我觉得这篇帖子很有趣，于是我做了一个东西，它仅仅进行了6次比较，没有其他操作：

static double MedianOfFive(double a, double b, double c, double d, double e)
{
    return b < a ? d < c ? b < d ? a < e ? a < d ? e < d ? e : d
                                                 : c < a ? c : a
                                         : e < d ? a < d ? a : d
                                                 : c < e ? c : e
                                 : c < e ? b < c ? a < c ? a : c
                                                 : e < b ? e : b
                                         : b < e ? a < e ? a : e
                                                 : c < b ? c : b
                         : b < c ? a < e ? a < c ? e < c ? e : c
                                                 : d < a ? d : a
                                         : e < c ? a < c ? a : c
                                                 : d < e ? d : e
                                 : d < e ? b < d ? a < d ? a : d
                                                 : e < b ? e : b
                                         : b < e ? a < e ? a : e
                                                 : d < b ? d : b
                 : d < c ? a < d ? b < e ? b < d ? e < d ? e : d
                                                 : c < b ? c : b
                                         : e < d ? b < d ? b : d
                                                 : c < e ? c : e
                                 : c < e ? a < c ? b < c ? b : c
                                                 : e < a ? e : a
                                         : a < e ? b < e ? b : e
                                                 : c < a ? c : a
                         : a < c ? b < e ? b < c ? e < c ? e : c
                                                 : d < b ? d : b
                                         : e < c ? b < c ? b : c
                                                 : d < e ? d : e
                                 : d < e ? a < d ? b < d ? b : d
                                                 : e < a ? e : a
                                         : a < e ? b < e ? b : e
                                                 : d < a ? d : a;
}

private static void Swap(ref double a, ref double b) {
    double t = a;
    a = b;
    b = t;
}

private static void Sort(ref double a, ref double b) {
    if (a > b) {
        double t = a;
        a = b;
        b = t;
    }
}

private static double MedianOfFive(double a, double b, double c, double d, double e){
    // makes a < b and c < d
    Sort(ref a, ref b);
    Sort(ref c, ref d);

    // eleminate the lowest
    if (c < a) {
        Swap(ref b, ref d);
        c = a;
    }

    // gets e in
    a = e;

    // makes a < b
    Sort(ref a, ref b);

    // eliminate another lowest
    // remaing: a,b,d
    if (a < c) {
        Swap(ref b, ref d);
        a = c;
    }

    return Math.Min(d, a);
}

谢谢。
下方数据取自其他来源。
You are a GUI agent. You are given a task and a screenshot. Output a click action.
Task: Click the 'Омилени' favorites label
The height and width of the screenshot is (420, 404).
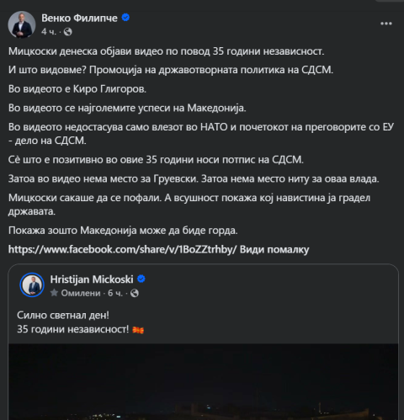click(81, 293)
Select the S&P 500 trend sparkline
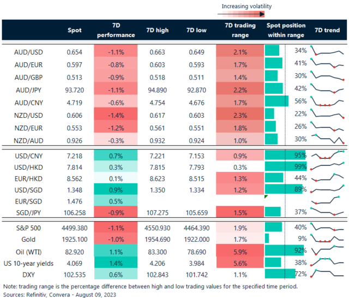This screenshot has height=298, width=349. point(327,227)
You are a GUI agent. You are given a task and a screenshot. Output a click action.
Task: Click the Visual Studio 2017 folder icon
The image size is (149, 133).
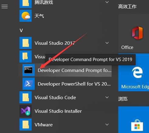coord(26,43)
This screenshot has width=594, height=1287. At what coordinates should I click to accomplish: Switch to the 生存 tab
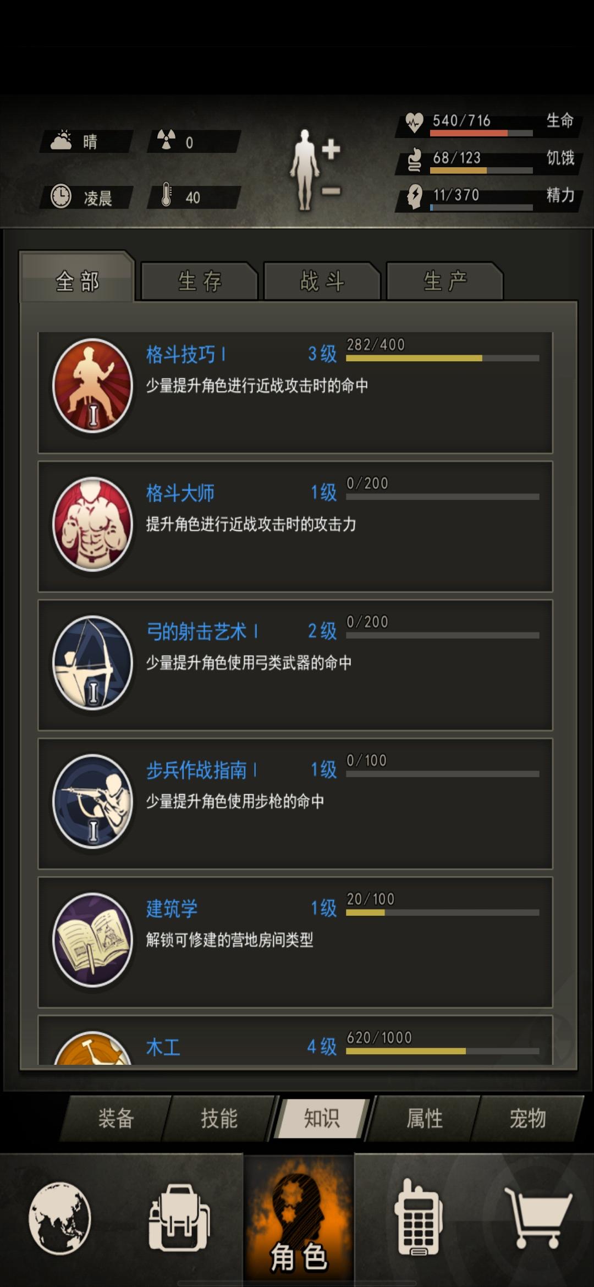199,281
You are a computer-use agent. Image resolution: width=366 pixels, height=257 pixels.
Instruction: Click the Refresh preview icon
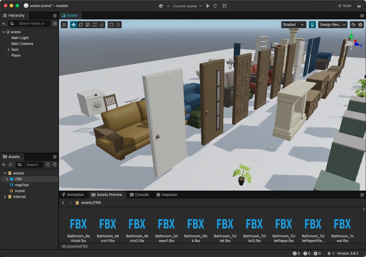click(215, 6)
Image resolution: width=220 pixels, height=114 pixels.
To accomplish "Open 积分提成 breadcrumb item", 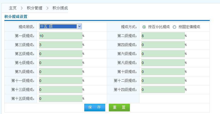I will pos(60,8).
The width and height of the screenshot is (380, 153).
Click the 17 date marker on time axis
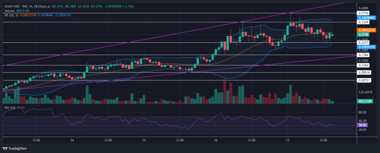[x=288, y=140]
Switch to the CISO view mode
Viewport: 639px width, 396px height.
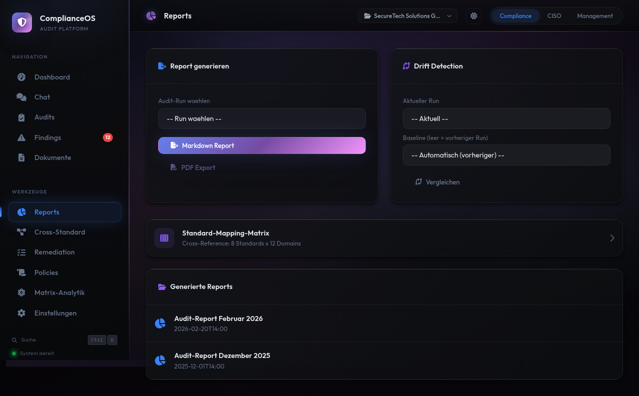[x=554, y=16]
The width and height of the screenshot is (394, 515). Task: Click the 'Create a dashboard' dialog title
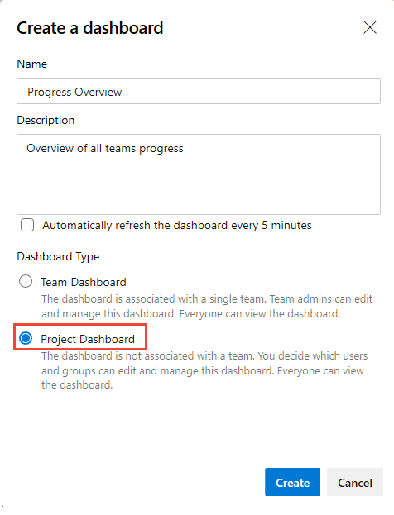(x=90, y=28)
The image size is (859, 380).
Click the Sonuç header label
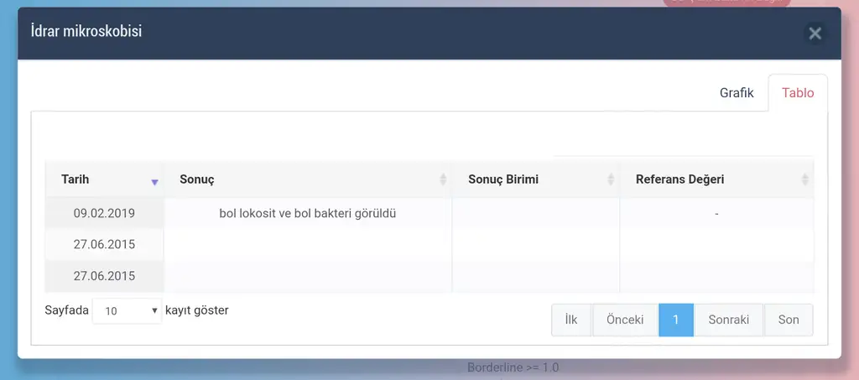(197, 180)
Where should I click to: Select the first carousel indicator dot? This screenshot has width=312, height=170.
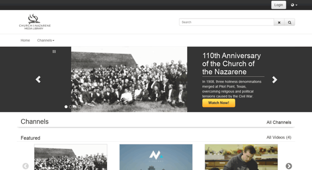(x=66, y=107)
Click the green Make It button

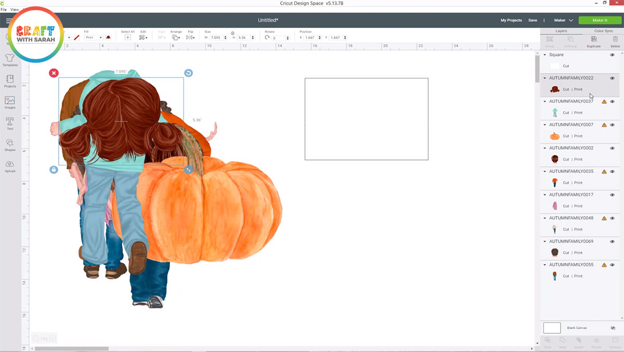(x=600, y=20)
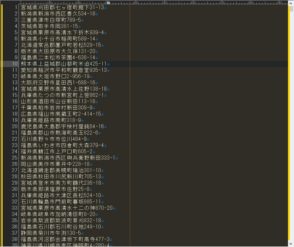Click the line-end arrow on line 3
The height and width of the screenshot is (247, 294).
pyautogui.click(x=83, y=20)
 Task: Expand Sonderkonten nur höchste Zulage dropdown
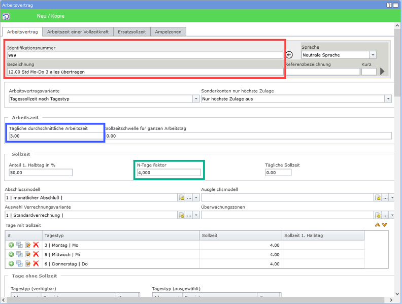tap(388, 99)
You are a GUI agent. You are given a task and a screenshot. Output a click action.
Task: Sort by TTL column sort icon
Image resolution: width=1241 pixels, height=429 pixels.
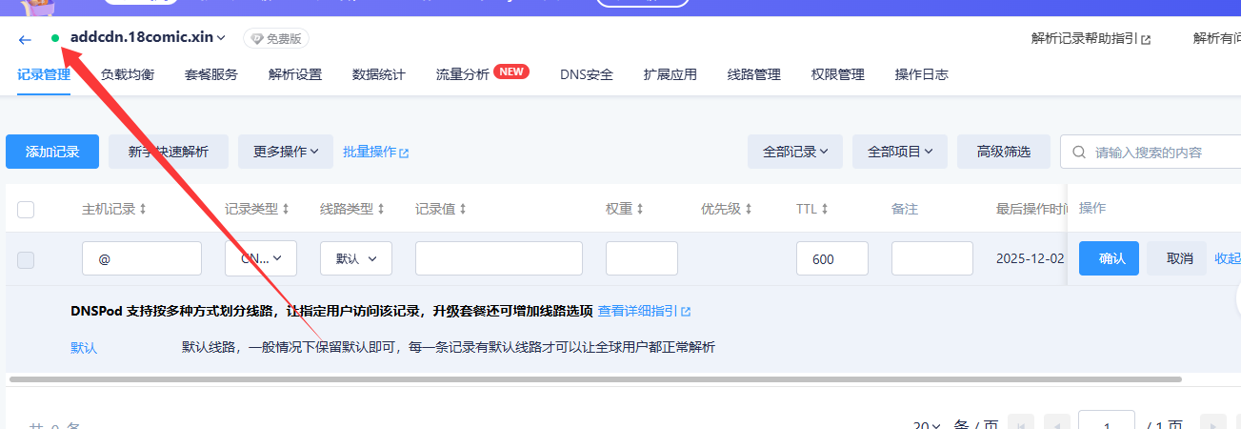pos(824,209)
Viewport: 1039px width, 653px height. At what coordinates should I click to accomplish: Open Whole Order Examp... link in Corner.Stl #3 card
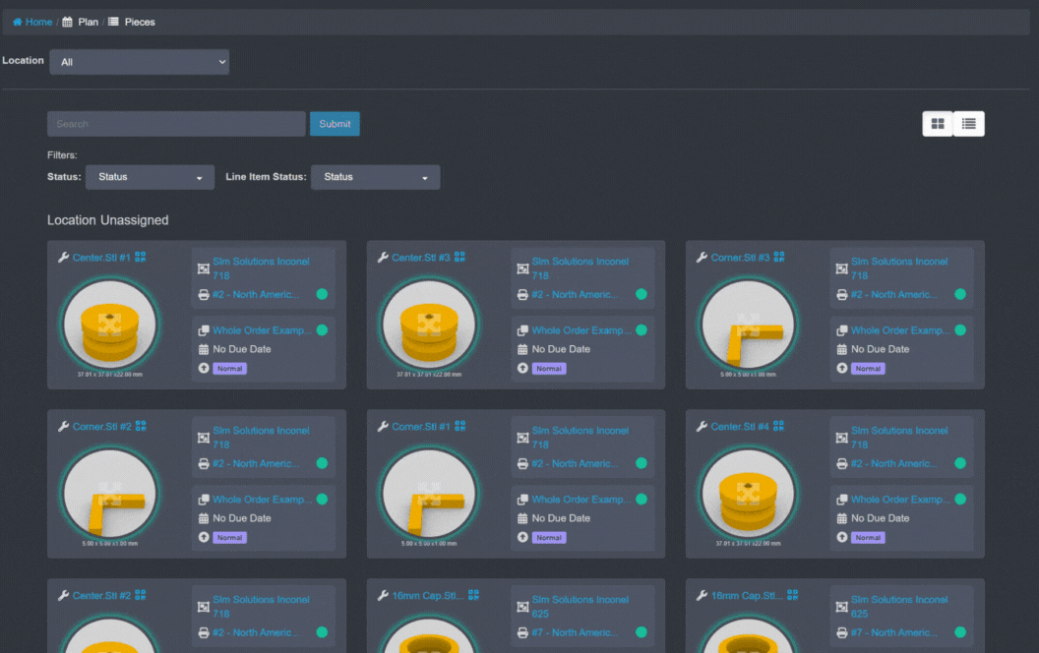point(900,330)
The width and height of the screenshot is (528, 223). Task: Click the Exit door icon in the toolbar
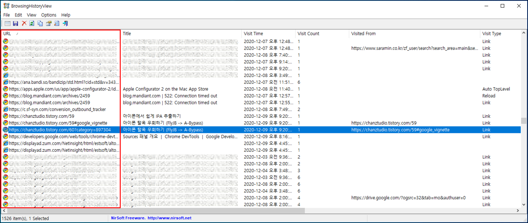pos(65,24)
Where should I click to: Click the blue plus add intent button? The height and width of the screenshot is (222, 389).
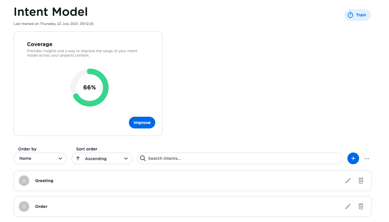[x=353, y=158]
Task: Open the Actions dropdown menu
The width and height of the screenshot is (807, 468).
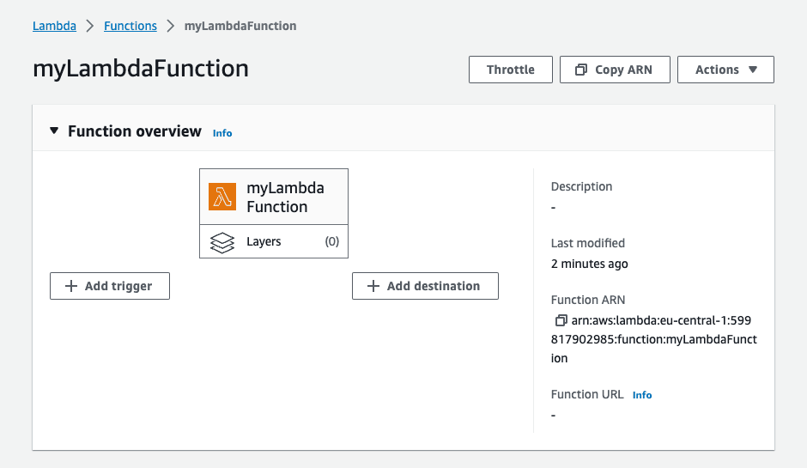Action: pos(725,70)
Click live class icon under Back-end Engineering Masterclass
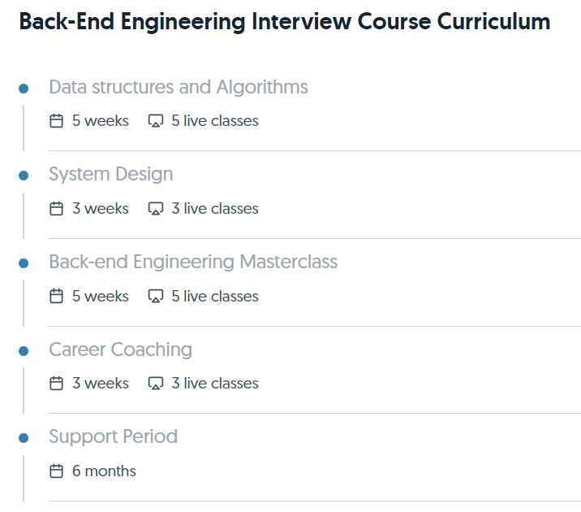 pos(156,297)
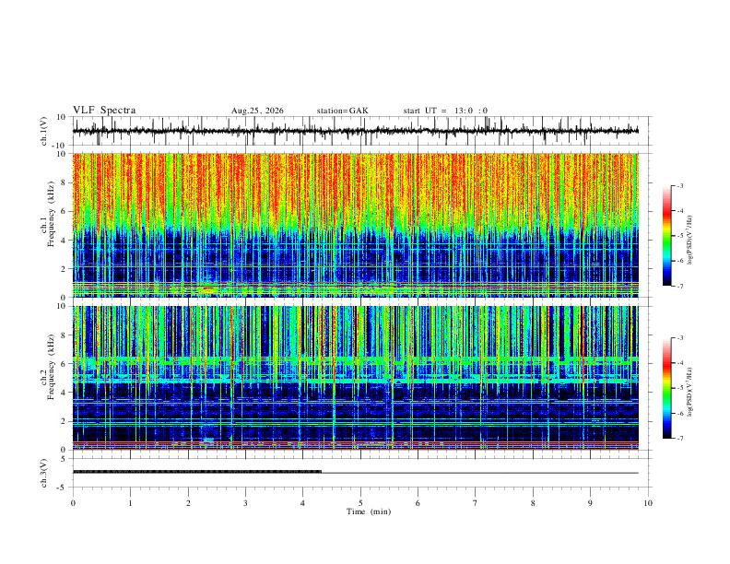The height and width of the screenshot is (564, 730).
Task: Click the station=GAK label
Action: [x=343, y=111]

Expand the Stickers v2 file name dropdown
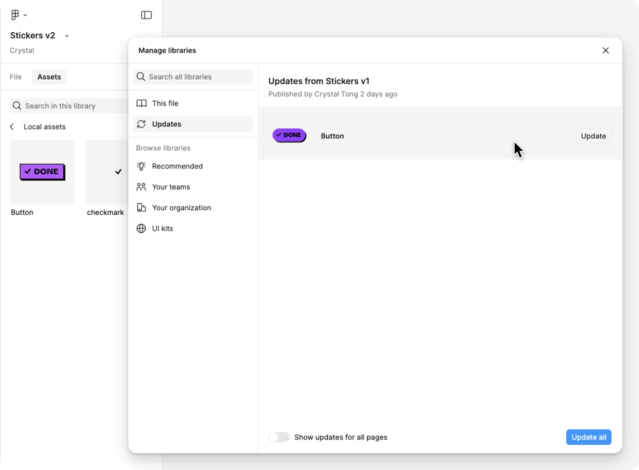67,36
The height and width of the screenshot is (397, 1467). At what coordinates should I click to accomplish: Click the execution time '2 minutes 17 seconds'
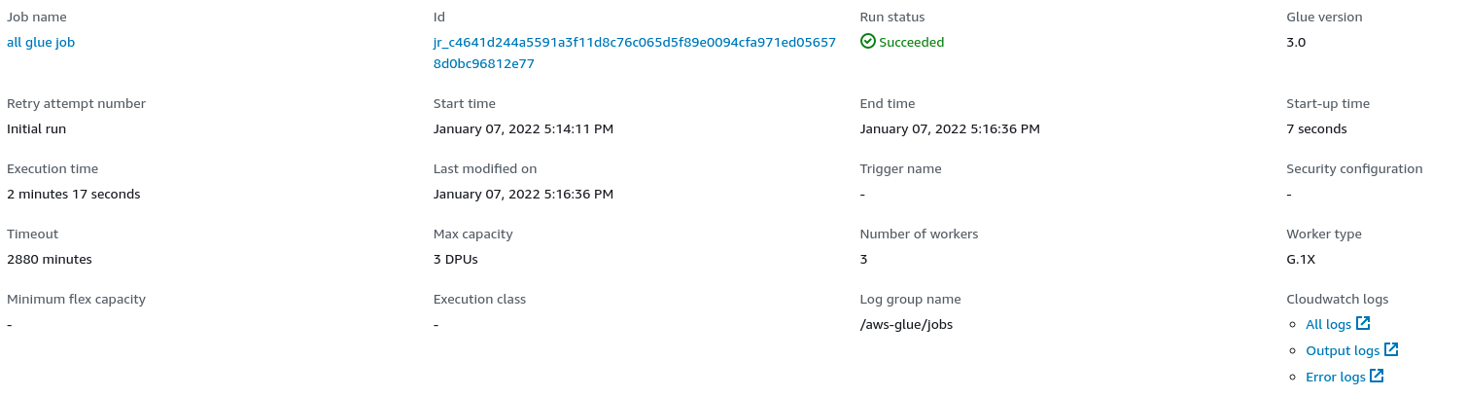click(x=74, y=195)
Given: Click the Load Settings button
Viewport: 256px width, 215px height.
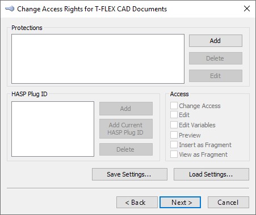Looking at the screenshot, I should [x=211, y=174].
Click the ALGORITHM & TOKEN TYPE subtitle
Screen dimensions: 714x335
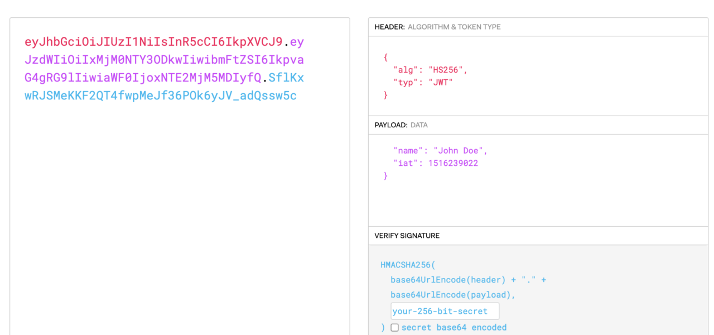454,27
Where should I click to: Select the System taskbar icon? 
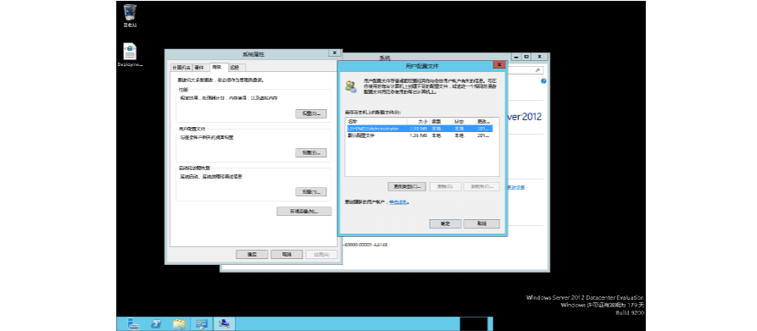click(x=225, y=323)
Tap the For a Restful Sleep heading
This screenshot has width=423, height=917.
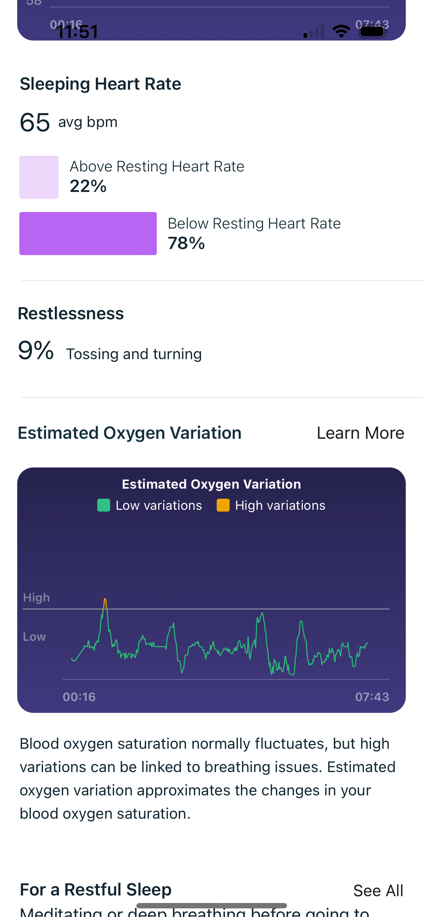click(96, 890)
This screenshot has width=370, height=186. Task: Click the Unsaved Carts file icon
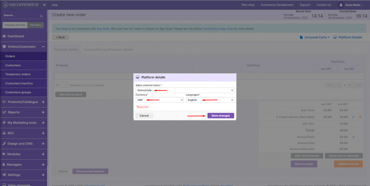pyautogui.click(x=301, y=37)
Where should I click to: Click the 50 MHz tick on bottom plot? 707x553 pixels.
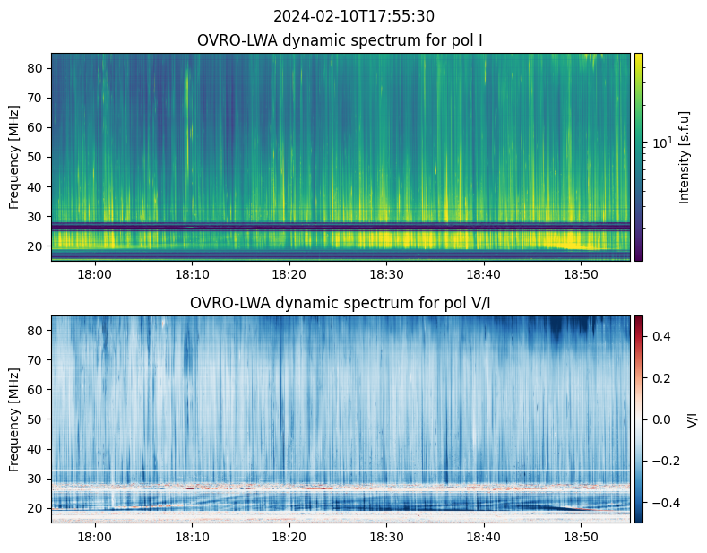(x=38, y=419)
我知道你的帖子相当老，但对我的问题很有用。

我需要一种计算5个SSE/AVX寄存器（一次4个浮点数/8个浮点数，或一次2个双精度数/4个双精度数）中位数的方法：

• 没有任何条件跳转

• 只使用min/max指令

如果min/max函数针对带有条件跳转的标量寄存器编程，那么我的代码在比较方面并不是最优的。 但是如果min/max函数使用相应的CPU指令编码，那么我的代码非常有效，因为CPU在执行时不执行任何条件跳转。

    template<class V> 
    inline V median(const V &a, const V &b, const V &c)
    {
      return max(min(a,b),min(c,max(a,b))); 
    } 

    template<class V> 
    inline V median(const V &a, const V &b, const V &c, const V &d, const V &e)
    {
      V f=max(min(a,b),min(c,d)); // discards lowest from first 4
      V g=min(max(a,b),max(c,d)); // discards biggest from first 4
      return median(e,f,g);
    } 

这里有一个有趣的讨论：

http://www.ocf.berkeley.edu/~wwu/cgi-bin/yabb/YaBB.cgi?board=riddles_cs;action=display;num=1061827085

引用自该讨论：

1. 将数字放入数组中。

2. 使用三个比较操作，将数字洗牌，使得a[1] < a[2]，a[4] < a[5]，且a[1] < a[4]。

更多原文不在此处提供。